Dengan demikian, yang dapat menikmati treaty
benefit hanyalah beneficial owner.
Namun demikian, OECD Model dan Model P3B lainnya kecuali milik Amerika Serikat
tidak memiliki aturan jelas mengenai syarat-syarat seseorang dapat dikatakan
sebagai beneficial owner, melainkan
hanya gambaran umum dari beneficial owner.
Oleh karena itu, merujuk pada pasal 3 ayat (2) dari Model P3B, hal yang tidak
diatur jelas dalam P3B akan dikembalikan pada peraturan domestik negara yang
terikat dalam P3B.
Penyalahgunaan Manfaat P3B (Tax Treaty)
Di Indonesia, penghindaran pajak (tax
avoidance) merupakan kegiatan yang legal, sedangkan penyelundupan pajak (tax evasion) dianggap suatu kegiatan
yang ilegal. Namun, Rohatgi (2002) mengatakan bahwa umumnya penghindaran pajak
dibedakan lagi menjadi dua, yaitu penghindaran pajak yang diperbolehkan (acceptable tax avoidance) dan
penghindaran pajak yang tidak diperbolehkan (unacceptable
tax avoidance). Dengan demikian, penghindaran pajak bisa saja merupakan
tindakan ilegal apabila dilakukan semata-mata untuk penghindaran pajak dan
tidak memiliki tujuan bisnis yang baik. Dalam hubungannya dengan P3B dan
manfaat yang terkandung dalam P3B, umumnya bentuk penghindaran pajak yang
dilakukan berupa treaty shopping
(penggunaan manfaat P3B melalui pihak yang tidak berhak, Hutagaol,2007).
Limitation
on Benefit
Pencegahan unacceptable tax avoidance
melalui penyalahgunaan P3B dilakukan melalui identifikasi beneficial owner. Identifikasi beneficial
owner bukanlah sesuatu yang mudah dan sering menimbulkan perbedaan
pendapat. Oleh karena itu digunakan pendekatan limitation of benefit
(LOB). Langkah ini mendapat banyak kritikan dan dipandang tidak praktis dan
tidak realistis, tetapi klausal
limitation of benefit semakin banyak digunakan dalam tax treaty karena dianggap dapat membantu menentukan beneficial owner (Koichiro, 2013).

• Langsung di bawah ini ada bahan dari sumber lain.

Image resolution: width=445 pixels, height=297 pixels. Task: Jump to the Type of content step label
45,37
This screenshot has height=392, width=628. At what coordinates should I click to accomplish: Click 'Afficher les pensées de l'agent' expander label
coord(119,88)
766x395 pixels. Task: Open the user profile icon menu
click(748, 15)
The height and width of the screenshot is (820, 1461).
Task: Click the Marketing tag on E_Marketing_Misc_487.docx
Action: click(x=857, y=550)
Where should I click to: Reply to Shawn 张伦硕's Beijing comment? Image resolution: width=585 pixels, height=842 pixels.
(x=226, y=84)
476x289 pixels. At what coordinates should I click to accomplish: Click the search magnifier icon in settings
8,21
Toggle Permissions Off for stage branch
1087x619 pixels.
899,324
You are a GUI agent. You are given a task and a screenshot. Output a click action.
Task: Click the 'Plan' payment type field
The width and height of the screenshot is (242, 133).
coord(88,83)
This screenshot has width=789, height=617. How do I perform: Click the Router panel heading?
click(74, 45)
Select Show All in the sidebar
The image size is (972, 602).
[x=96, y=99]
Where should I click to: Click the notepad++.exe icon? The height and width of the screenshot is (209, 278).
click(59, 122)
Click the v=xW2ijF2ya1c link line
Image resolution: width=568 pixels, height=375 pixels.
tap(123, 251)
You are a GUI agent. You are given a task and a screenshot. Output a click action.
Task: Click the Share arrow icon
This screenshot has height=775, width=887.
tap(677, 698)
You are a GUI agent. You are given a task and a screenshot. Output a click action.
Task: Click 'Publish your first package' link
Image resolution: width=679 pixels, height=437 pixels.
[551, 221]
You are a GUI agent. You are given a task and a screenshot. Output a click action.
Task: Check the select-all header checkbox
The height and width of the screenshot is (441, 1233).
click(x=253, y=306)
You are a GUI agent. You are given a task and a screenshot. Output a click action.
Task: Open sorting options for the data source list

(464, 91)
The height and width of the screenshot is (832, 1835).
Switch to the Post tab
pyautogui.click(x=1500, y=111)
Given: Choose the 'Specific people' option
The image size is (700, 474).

Dalam bagian commentary, OECD
menyarankan beberapa bentuk pendekatan Limitation
on Benefit yang dapat diterapkan (OECD, 2010), yaitu:
- Look-through approach
- Subject to tax approach
- Channel Approach
- Bonafide Provision
Bila semua pendekatan diatas diterapkan secara langsung (literaly), terdapat resiko bahwa hal
itu akan berujung pada hasil yang tidak masuk akal yang menghalangi P3B untuk
dinikmati pihak yang layak mendapatkannya. Oleh karena itu, ada beberapa
ketentuan yang dapat ditambahkan untuk melengkapi, seperti:
- Activity provision
- Amount tax provision
- Alternative relief provision
- Stock exchange provision
- Competent authority
provision
sumber : http://www.mcgregorlegal.eu/the-register-of-beneficial-owners-where-are-we-going/ |
Aturan
Terbaru Beneficial Owner
Istilah beneficial owner mulai diperkenalkan
dalam lingkup Undang-Undang Nomor 36 Tahun 2008. Istilah ini dimuat dalam Pasal
26 ayat (1a) dalam Undang-Undang PPh. Adapun bunyi lengkapnya adalah sebagai
berikut : “Negara domisili dari Wajib Pajak luar negeri selain yang menjalankan
usaha atau melakukan kegiatan usaha melalui bentuk usaha tetap di Indonesia
sebagaimana dimaksud pada ayat (1) adalah negara tempat tinggal atau tempat
kedudukan Wajib Pajak luar negeri yang sebenarnya menerima manfaat dari
penghasilan tersebut (beneficial owner)”.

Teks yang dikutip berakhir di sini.